Merge lp:~gl-az/percona-xtrabackup/2.0-io-block-size into lp:percona-xtrabackup/2.0

Proposed by George Ormond Lorch III
Status: Work in progress
Proposed branch: lp:~gl-az/percona-xtrabackup/2.0-io-block-size
Merge into: lp:percona-xtrabackup/2.0
Diff against target: 234 lines (+99/-34)
3 files modified
innobackupex (+12/-1)
src/xtrabackup.cc (+52/-33)
test/t/xb_io_block_size.sh (+35/-0)
To merge this branch: bzr merge lp:~gl-az/percona-xtrabackup/2.0-io-block-size
Reviewer Review Type Date Requested Status
Alexey Kopytov (community) Needs Information
Review via email: mp+161862@code.launchpad.net

Description of the change

This implements the io-block-size option for XtraBackup and innobackupex (just for passthrough) which specifies number of pages to read/write per cycle.
Changes made:
- Increased the default from 64 pages to 256 pages (4M).
- Changed the ds_buffer size when chained behind compression to (UNIV_PAGE_SIZE * (xtrabackup_iosize + 1)), the one extra page is for any additional formatting overhead that would normally be seen in compression and xbstream.
- Corrected the retry logic in fil_cur.cc so that an individual page will be re-read up to a pre-determined number of times and for each validation failure, only that page will be re-read. Previous logic would re-read the entire block and continue counting retry failures even across failed, then successfully read pages.
- Created very simple test case that sets io-block-size to a larger value.
- Corrupt page reads are tested as part of bug766033.sh which creates a corrupted dataset and looks for the error message.
- Not tested as part of any test is a page that has been read and failed validation, then re-read and passed.

To post a comment you must log in.
Revision history for this message
George Ormond Lorch III (gl-az) wrote :

Jenkins: http://jenkins.percona.com/view/XtraBackup/job/percona-xtrabackup-2.0-param/427

Other notes:
- In recent testing on two systems, 256 pages seems to be a sweet spot with slowly increasing benefit up to about 512 pages. At 256 pages, a consistent 20-25% reduction in backup time is observed with only a very minor hit to concurrent load throughput.

---------------

**Task a**
Rewrite the records from the line that has "Where should I" through the end of the records, replacing "share network icon" with "network sharing icon" and changing nothing else. Omit the pictures from your answer.
The merge proposal above and the records below are separate material.

---------------

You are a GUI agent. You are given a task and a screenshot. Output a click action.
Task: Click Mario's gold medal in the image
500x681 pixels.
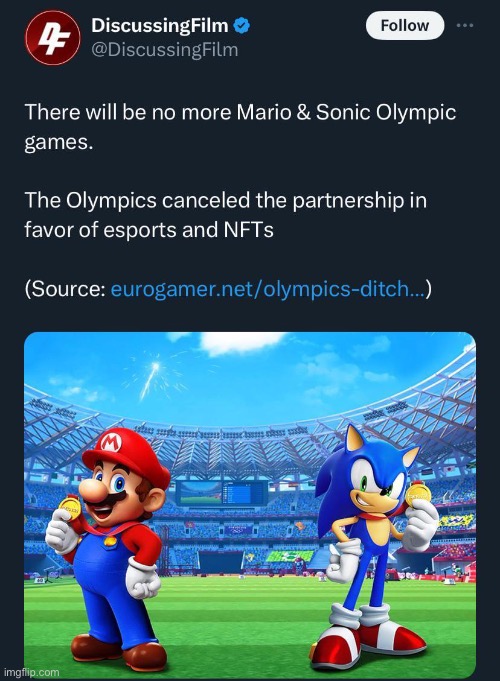(x=71, y=506)
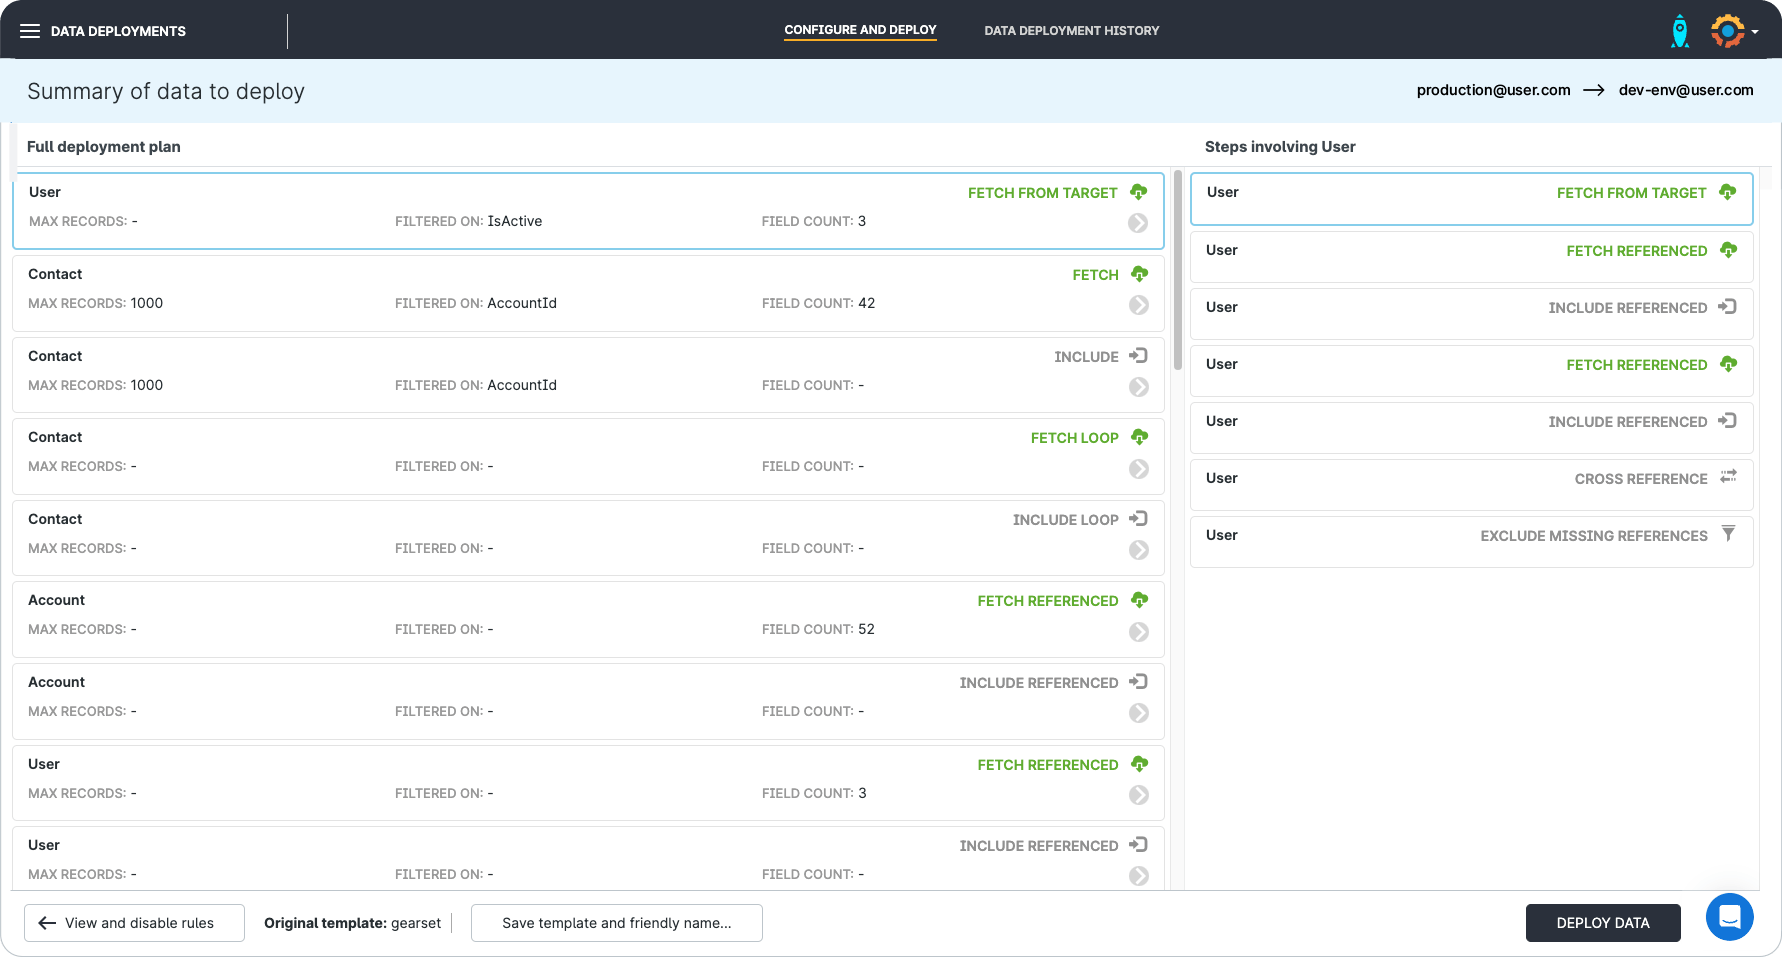Click the CROSS REFERENCE arrows icon

click(x=1728, y=477)
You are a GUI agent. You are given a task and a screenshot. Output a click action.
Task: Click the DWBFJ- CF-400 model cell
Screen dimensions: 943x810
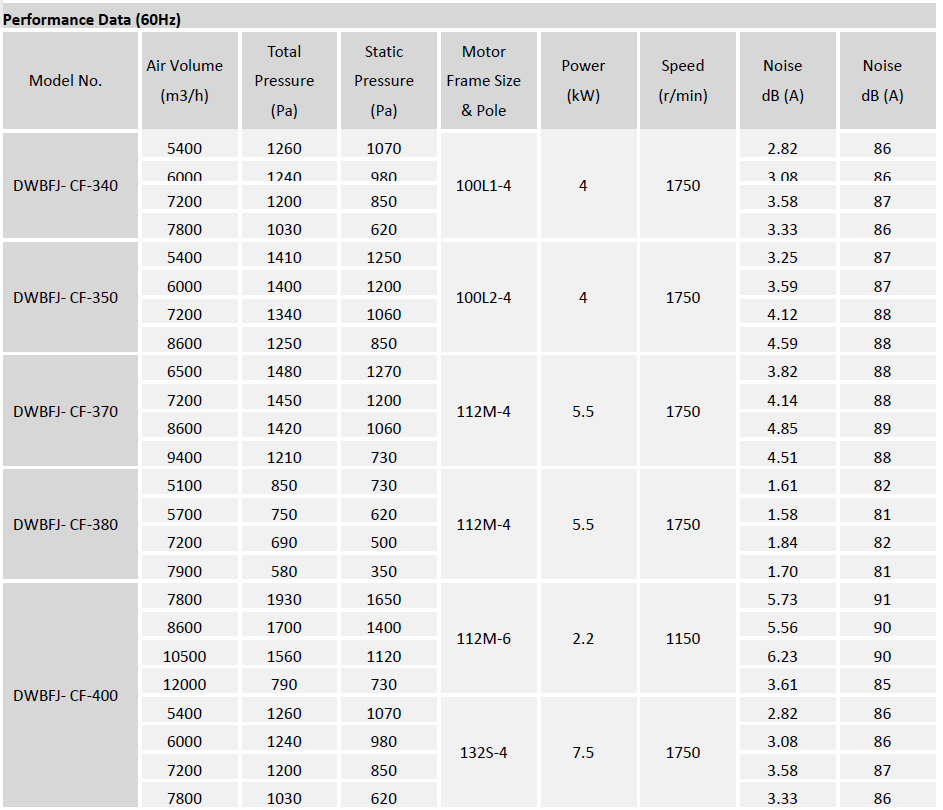click(66, 696)
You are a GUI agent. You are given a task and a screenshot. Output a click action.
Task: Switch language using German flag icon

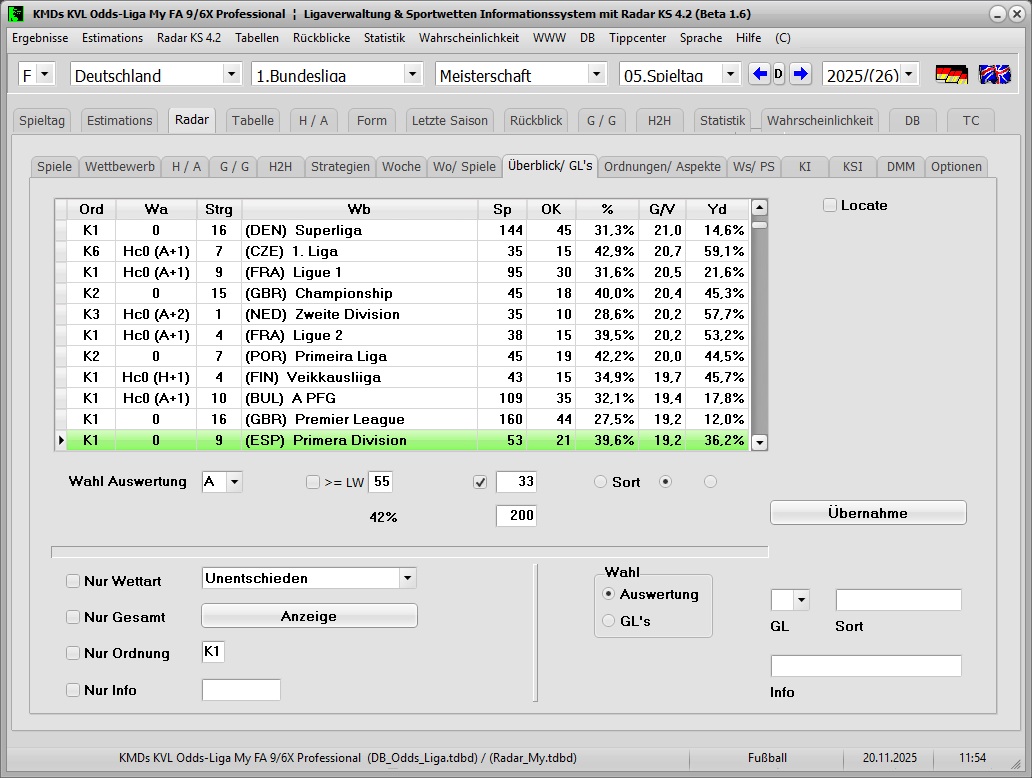tap(951, 74)
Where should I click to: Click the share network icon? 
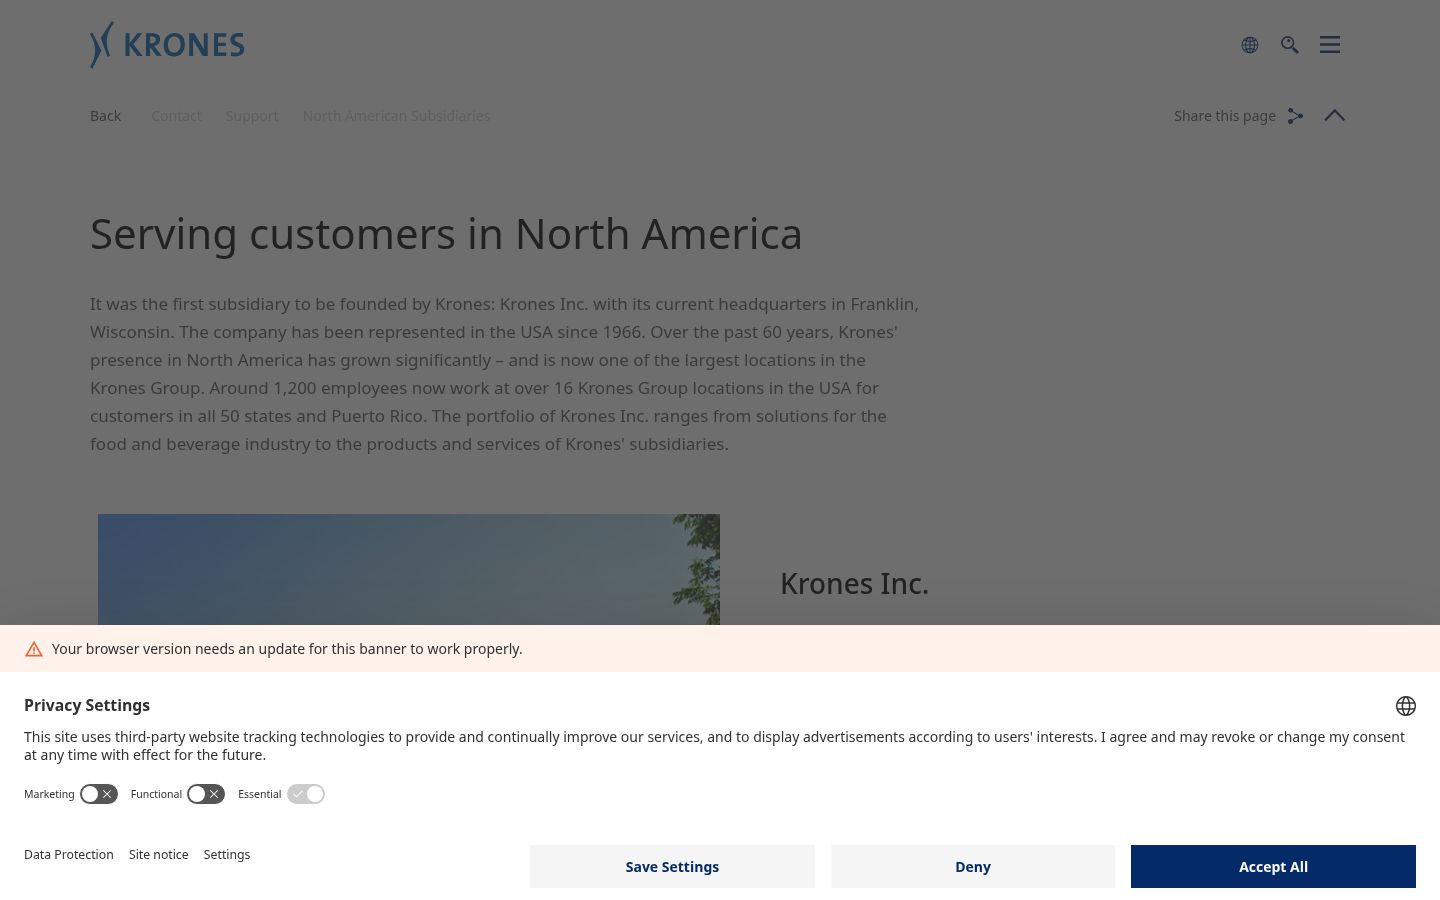(x=1295, y=116)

---------------

**Task b**
Continue the merge proposal for the XtraBackup io-block-size option from the point where it stops.

**Result a**
Where should I click to: Click the network sharing icon? 
(x=1295, y=116)

**Result b**
Revision history for this message
Stewart Smith (stewart) wrote :

George Ormond Lorch III <email address hidden> writes:
> - Not tested as part of any test is a page that has been read and
> failed validation, then re-read and passed.

This would be a really awesome test to have however... I'm not sure if
Alexey has any ideas of how we might do this with debug sync and the
like... but I think it could be quite worthwhile to have a test.

--
Stewart Smith

Revision history for this message
George Ormond Lorch III (gl-az) wrote :

Completely agree, I even looked into it a bit. I'm pretty sure you're
right though, it would need some sync in order to make it deterministic.
I certainly see this situation 'passing' in my local brute force tests
but it would be _really_ nice to have more of this sort of test in the
suite.

On 5/1/2013 10:12 AM, Stewart Smith wrote:
> George Ormond Lorch III <email address hidden> writes:
>> - Not tested as part of any test is a page that has been read and
>> failed validation, then re-read and passed.
> This would be a really awesome test to have however... I'm not sure if
> Alexey has any ideas of how we might do this with debug sync and the
> like... but I think it could be quite worthwhile to have a test.
>

--
George O. Lorch III
Software Engineer, Percona
+1-888-401-3401 x542 US/Arizona (GMT -7)
skype: george.ormond.lorch.iii

Revision history for this message
Alexey Kopytov (akopytov) wrote :

We also have bug #1093385 and https://bugs.launchpad.net/percona-xtrabackup/+bug/1095249/comments/1. Basically, in XB 2.0+ we are discarding read-ahead on each read. So it would be interesting to test the effect of this change with that bug fixed. I sense that the effect will be much lower (if at all measurable).

George, would you be willing to fix that bug and rerun tests with different block sizes? The fix would be to use FADV_DONTNEED to only discard already consumed data from the cache, rather than the entire file.

Regarding the test case, we used to have sporadic page validation failures in Jenkins before bug #1081882 was fixed. So it is covered in a way. But I agree, creating a dedicated test that would trigger a partially written page reliably doesn't look feasible.

review: Needs Information
Revision history for this message
George Ormond Lorch III (gl-az) wrote :

Certainly can do that Alexey. Will post back when I have some numbers...
On 5/1/2013 11:49 PM, Alexey Kopytov wrote:
> Review: Needs Information
>
> We also have bug #1093385 and https://bugs.launchpad.net/percona-xtrabackup/+bug/1095249/comments/1. Basically, in XB 2.0+ we are discarding read-ahead on each read. So it would be interesting to test the effect of this change with that bug fixed. I sense that the effect will be much lower (if at all measurable).
>
> George, would you be willing to fix that bug and rerun tests with different block sizes? The fix would be to use FADV_DONTNEED to only discard already consumed data from the cache, rather than the entire file.
>
> Regarding the test case, we used to have sporadic page validation failures in Jenkins before bug #1081882 was fixed. So it is covered in a way. But I agree, creating a dedicated test that would trigger a partially written page reliably doesn't look feasible.

--
George O. Lorch III
Software Engineer, Percona
+1-888-401-3401 x542 US/Arizona (GMT -7)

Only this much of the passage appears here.